It appears that the National Suffolk Bank of Boston offered for proof against the estate of the bankrupt seven promissory notes . amounting to $20,000. These notes were made by the bankrupt, and indorsed by the bankrupt through David W. Noyes as treasurer and
*287 by David W. Noyes individually. Certain collateral security held by the creditor had been sold, and the proceeds were being held by the creditor, and the real question was whether the collateral and its proceeds were held by the creditor as security for the general indebtedness of the maker of the notes or as security of the individual indorsement. Certain creditor interests claimed that the proceeds of the collateral should be applied in reduction of the face amount of the notes. Whether this should be so depends, of course, upon a question of fact; that is to say, upon the question whether the collateral was for the security of the individual indorsement of Noyes or whether it was security for the indebtedness of the corporation generally.It was found by the referee expressly, and inferentially by Judge Lowell, to whom an appeal was taken, and who affirmed the judgment of the referee, that the collateral was for the security of Mr.
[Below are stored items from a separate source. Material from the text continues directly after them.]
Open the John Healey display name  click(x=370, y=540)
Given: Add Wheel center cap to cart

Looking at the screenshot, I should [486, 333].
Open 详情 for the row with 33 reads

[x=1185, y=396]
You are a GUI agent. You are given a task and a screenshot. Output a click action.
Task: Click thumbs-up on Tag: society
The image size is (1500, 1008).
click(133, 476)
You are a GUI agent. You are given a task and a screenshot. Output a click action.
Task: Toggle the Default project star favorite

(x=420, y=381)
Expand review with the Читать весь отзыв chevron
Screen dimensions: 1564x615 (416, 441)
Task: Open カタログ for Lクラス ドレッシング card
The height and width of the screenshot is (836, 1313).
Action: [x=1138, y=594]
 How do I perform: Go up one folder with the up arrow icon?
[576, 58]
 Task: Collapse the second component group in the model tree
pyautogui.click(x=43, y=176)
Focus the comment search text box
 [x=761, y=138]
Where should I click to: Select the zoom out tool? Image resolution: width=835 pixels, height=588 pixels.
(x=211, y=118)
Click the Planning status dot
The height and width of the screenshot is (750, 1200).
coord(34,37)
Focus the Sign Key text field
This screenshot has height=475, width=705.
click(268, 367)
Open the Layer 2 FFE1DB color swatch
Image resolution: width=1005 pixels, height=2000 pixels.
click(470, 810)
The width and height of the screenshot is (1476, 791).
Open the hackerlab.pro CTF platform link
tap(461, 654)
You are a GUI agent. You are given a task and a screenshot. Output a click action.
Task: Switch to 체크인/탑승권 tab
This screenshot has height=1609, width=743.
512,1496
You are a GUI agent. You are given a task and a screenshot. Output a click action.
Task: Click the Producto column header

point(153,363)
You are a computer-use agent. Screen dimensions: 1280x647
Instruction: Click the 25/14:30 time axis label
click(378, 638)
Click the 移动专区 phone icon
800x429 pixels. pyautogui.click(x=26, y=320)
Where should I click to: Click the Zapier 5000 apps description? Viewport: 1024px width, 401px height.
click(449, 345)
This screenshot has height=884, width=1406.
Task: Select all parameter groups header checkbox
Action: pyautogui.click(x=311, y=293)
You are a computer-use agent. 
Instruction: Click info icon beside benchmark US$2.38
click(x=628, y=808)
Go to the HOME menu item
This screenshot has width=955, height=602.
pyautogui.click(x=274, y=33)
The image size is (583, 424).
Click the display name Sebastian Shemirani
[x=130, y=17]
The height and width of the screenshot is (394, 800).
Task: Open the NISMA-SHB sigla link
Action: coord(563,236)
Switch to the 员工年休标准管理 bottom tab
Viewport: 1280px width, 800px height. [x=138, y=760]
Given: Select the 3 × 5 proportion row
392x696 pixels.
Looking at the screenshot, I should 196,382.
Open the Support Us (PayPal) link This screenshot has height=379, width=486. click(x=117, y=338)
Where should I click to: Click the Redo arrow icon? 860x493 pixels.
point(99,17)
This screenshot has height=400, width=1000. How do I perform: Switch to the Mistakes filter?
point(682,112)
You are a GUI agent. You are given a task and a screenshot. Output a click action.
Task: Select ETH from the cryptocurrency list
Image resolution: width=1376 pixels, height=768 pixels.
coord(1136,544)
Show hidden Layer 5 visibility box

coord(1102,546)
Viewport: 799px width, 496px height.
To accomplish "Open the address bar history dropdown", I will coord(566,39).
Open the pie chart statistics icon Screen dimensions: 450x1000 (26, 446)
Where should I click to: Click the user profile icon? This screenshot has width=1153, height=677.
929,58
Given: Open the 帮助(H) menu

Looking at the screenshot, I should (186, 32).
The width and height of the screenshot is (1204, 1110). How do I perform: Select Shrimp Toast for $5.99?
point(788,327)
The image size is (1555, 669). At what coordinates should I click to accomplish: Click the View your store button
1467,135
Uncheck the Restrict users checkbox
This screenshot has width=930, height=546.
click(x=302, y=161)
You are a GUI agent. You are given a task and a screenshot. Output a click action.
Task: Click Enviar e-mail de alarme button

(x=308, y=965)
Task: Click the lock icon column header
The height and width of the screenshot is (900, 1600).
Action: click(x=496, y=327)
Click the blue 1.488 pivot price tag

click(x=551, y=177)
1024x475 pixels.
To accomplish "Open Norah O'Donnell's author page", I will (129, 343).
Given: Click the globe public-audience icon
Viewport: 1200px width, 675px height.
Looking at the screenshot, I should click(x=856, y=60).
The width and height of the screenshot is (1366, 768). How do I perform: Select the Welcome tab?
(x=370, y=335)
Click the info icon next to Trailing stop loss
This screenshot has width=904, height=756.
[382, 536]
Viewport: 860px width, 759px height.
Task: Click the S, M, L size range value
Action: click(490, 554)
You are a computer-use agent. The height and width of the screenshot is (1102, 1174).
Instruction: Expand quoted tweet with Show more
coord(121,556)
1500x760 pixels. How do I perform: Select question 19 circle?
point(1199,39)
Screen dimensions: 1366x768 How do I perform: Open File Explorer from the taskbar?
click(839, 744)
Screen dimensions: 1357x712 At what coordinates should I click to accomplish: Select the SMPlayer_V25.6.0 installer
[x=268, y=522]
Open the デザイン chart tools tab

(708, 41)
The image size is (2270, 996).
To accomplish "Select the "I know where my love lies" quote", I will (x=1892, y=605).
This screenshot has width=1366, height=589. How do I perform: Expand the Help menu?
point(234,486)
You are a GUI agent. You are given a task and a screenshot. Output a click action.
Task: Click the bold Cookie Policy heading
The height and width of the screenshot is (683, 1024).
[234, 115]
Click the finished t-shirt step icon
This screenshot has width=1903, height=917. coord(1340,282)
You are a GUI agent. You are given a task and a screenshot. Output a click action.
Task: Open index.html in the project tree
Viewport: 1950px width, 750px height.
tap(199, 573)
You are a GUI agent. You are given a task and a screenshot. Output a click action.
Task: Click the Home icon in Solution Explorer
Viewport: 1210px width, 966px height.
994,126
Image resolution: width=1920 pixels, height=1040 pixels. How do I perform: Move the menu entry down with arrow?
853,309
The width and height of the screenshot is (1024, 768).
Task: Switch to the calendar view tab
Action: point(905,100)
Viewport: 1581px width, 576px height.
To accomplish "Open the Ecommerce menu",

Noyes’ individual indorsement. Such question of fact having been passed upon by the referee and the District Court, it cannot be disturbed here upon appeal unless the proposition is clearly and unmistakably established that the finding in the tribunals below was erroneous. The statute authorizing appeals like the one here expressly provides for “appeals as in equity cases.” That kind of an appeal being authorized, the proceeding thereunder would conform itself, as far as may be consistent with justice, to the ordinary course of equity procedure; t and it is a familiar rule in equity that an appellate court will not interfere with findings of fact under such circumstances as appear here, unless the findings are clearly erroneous, or, as it is sometimes expressed, manifestly against the weight of evidence. Some cases go so far as to hold that .a chancellor’s findings will not be reversed where the appellate court cannot see that the decree is right, and where the evidence raises some doubt as to its correctness. But it is not necessary to go to that extreme in this case, for, while the evidence presented by the record is meager, there is nothing in the case to lead us to doubt the correctness of the finding below. The fact, therefore, remaining established that the collateral was for the security of the individual indorsement, the creditor, under the authorities, is entitled to prove its claim for the full amount.
It is too late to go to the reason of the rule which permits a creditor whose claim is secured or partly paid by an accommodation indorser to prove the claim to its full amount, and exclude from the bankrupt estate the avails of such security or part payment, because the authorities in this country and England establishing that rule are such that we feel we ought to be governed by them.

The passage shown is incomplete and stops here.